Geburt im Operationssaal
Der Kaiserschnitt
Etwa drei von zehn Kindern kommen in Deutschland mit einem Kaiserschnitt zur Welt. Wann ist dieser Eingriff nötig und was wird da genau gemacht? Die wichtigsten Infos rund um den Kaiserschnitt finden Sie in diesem Artikel.

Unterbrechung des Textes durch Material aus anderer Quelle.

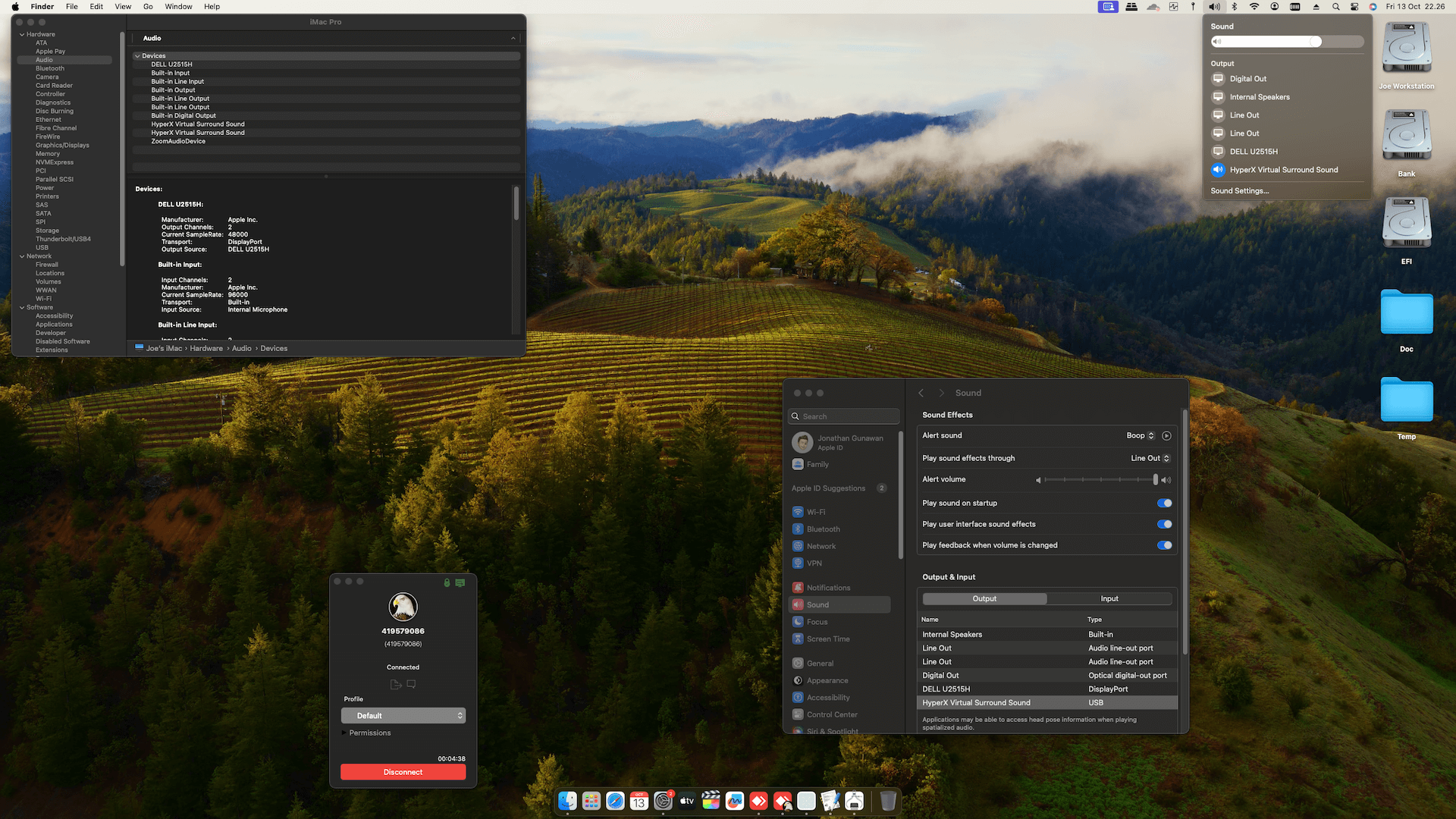Switch to the Input tab

pyautogui.click(x=1109, y=599)
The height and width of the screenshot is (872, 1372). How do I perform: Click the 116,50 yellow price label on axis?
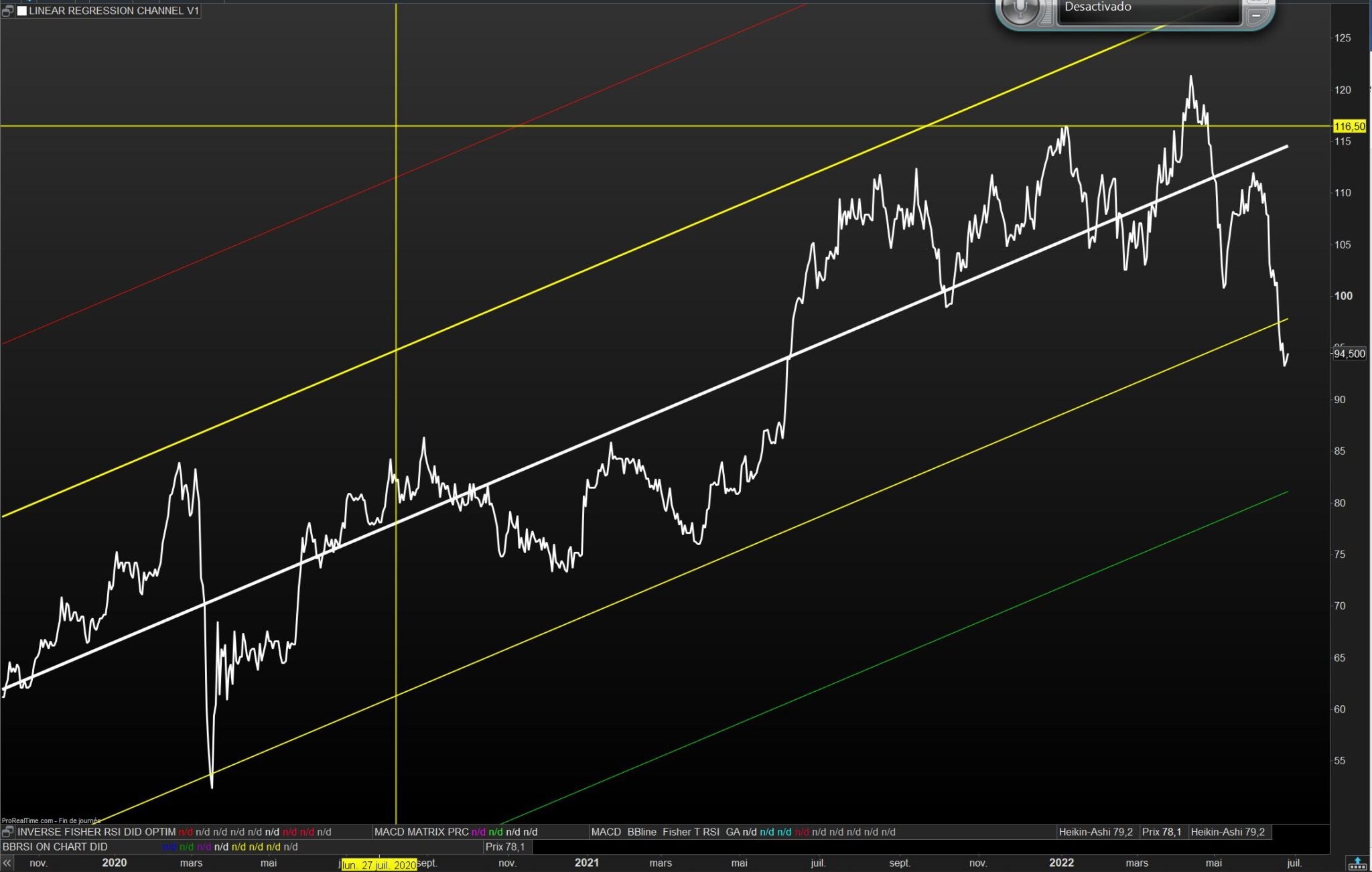click(x=1349, y=127)

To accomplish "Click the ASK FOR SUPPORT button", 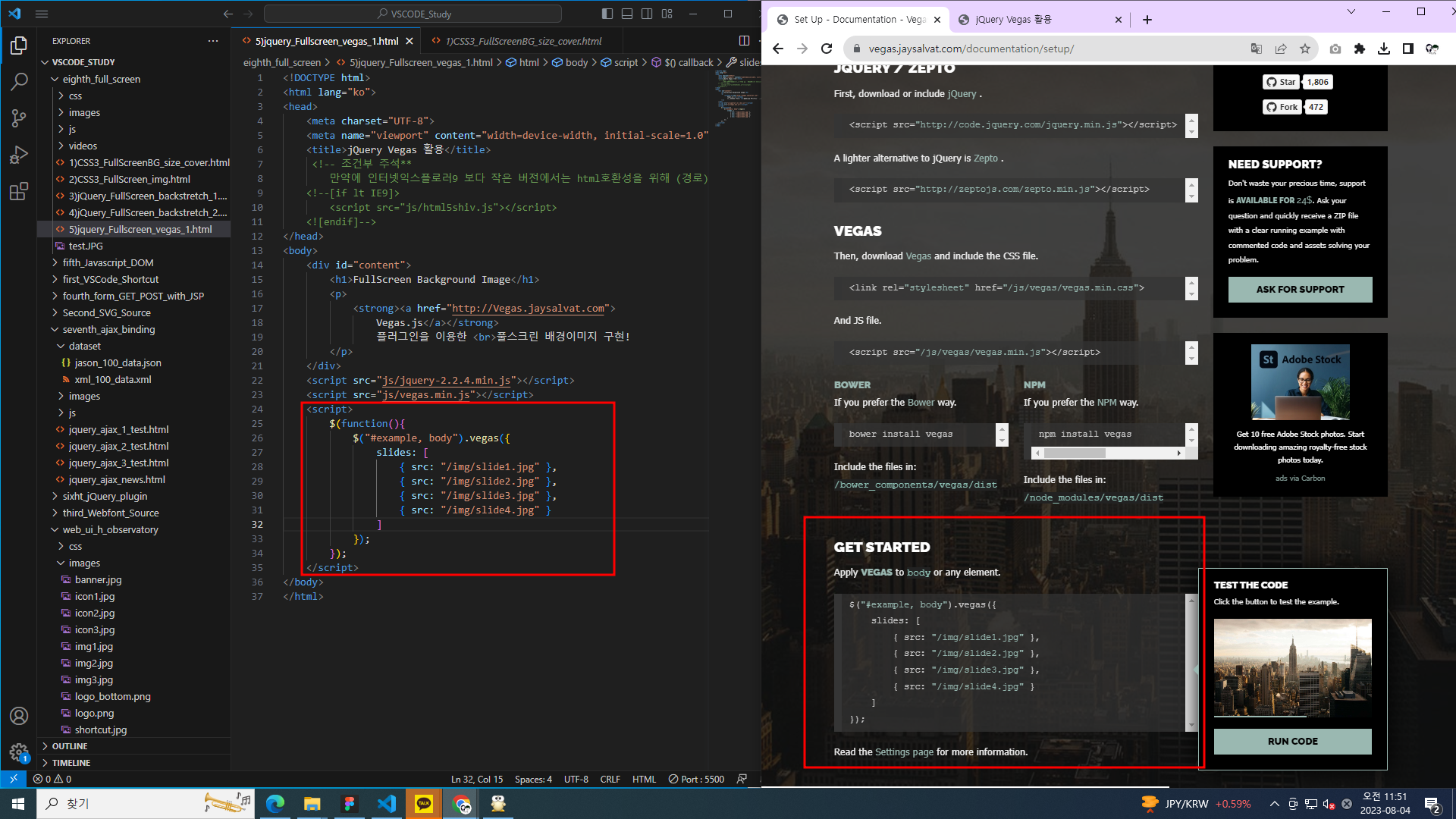I will pyautogui.click(x=1300, y=289).
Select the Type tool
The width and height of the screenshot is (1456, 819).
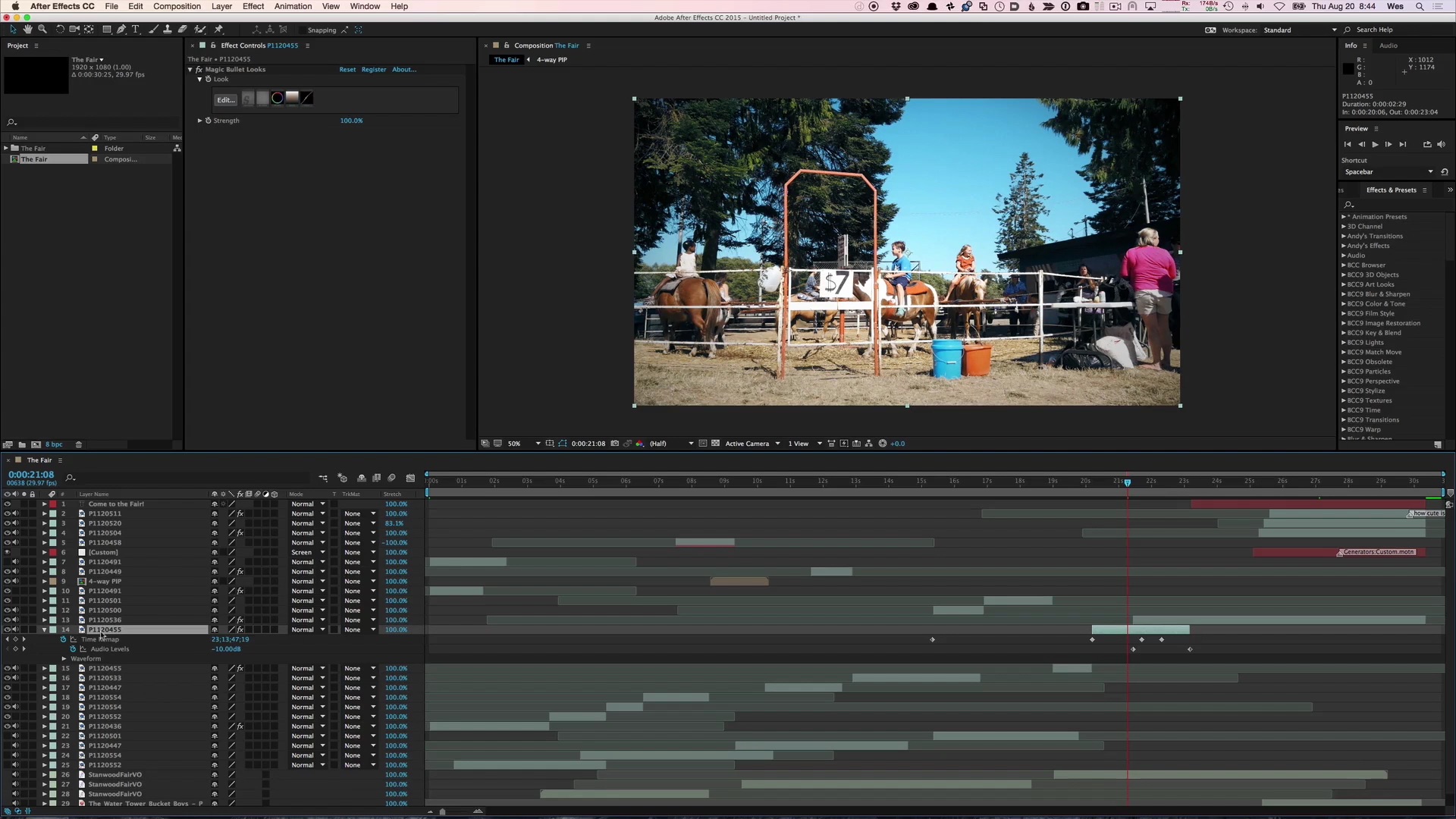[x=136, y=30]
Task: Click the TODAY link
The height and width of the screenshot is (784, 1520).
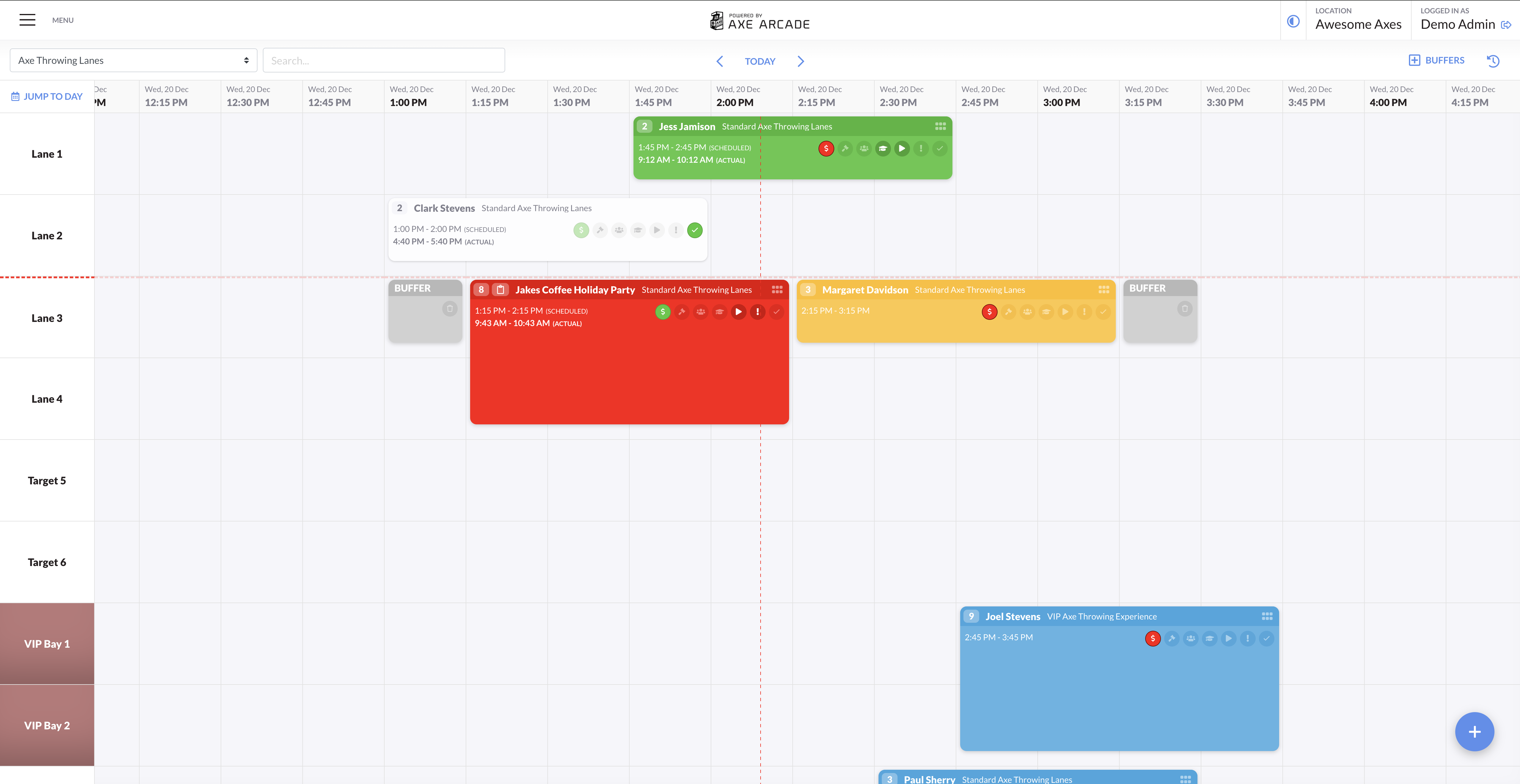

Kaiserschnitte gab es schon in der Antike
Der römische Feldherr Gaius Julius Caesar ist seiner Mutter der Legende nach direkt aus dem Bauch geschnitten worden. Nach ihm ist der Kaiserschnitt benannt (Fachbegriff: sectio caesarea), der heute in Deutschland fast jedem dritten im Krankenhaus entbundenen Kind auf die Welt verhilft. Zwar gibt es die Schnittentbindung tatsächlich bereits seit der Antike. Bis hinein ins 20. Jahrhundert war der Kaiserschnitt jedoch ein für die werdende Mutter und das Baby sehr gefährlicher Eingriff. Durch verbesserte medizinische Verfahren sind die Risiken für Mutter und Kind jedoch heute weit geringer. Die Sterblichkeit bei einem Kaiserschnitt ist in den Jahren 1983 bis 2000 stetig bis auf 0,04 Promille (eine von 25.000 Frauen) gesunken. Im gleichen Zeitraum sank auch die Müttersterblichkeit bei einer vaginalen Entbindung auf 0,017 Promille (1 von 58.000 Frauen).